## [INSTRUCTIONS TO FOLLOW]
Working through the records below, count the lines that include "agent". The reply is that number alone.

## [RECORDS FOR THIS EXERCISE]
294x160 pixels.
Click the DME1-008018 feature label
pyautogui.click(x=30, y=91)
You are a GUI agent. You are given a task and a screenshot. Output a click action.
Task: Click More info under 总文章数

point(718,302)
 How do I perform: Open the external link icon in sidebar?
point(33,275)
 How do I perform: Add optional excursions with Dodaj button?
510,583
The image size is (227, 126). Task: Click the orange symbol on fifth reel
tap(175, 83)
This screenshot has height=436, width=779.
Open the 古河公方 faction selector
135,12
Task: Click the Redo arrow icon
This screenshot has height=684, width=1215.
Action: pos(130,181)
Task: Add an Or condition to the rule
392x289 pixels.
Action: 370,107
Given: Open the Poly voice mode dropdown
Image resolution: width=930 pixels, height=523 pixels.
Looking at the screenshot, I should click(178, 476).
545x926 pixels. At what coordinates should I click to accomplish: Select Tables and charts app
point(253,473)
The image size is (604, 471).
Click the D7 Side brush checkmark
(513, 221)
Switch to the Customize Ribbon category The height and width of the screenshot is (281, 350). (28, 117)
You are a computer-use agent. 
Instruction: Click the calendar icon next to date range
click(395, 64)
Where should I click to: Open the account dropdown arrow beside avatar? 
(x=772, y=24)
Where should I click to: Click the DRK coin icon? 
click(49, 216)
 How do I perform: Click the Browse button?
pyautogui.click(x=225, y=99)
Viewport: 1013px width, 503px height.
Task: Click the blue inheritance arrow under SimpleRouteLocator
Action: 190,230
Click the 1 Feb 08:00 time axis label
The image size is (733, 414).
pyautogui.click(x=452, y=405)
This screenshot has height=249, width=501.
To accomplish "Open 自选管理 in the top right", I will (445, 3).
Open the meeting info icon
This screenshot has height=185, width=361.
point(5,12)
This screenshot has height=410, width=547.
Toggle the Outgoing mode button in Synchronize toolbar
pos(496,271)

## [SOLUTION FOR THIS EXERCISE]
2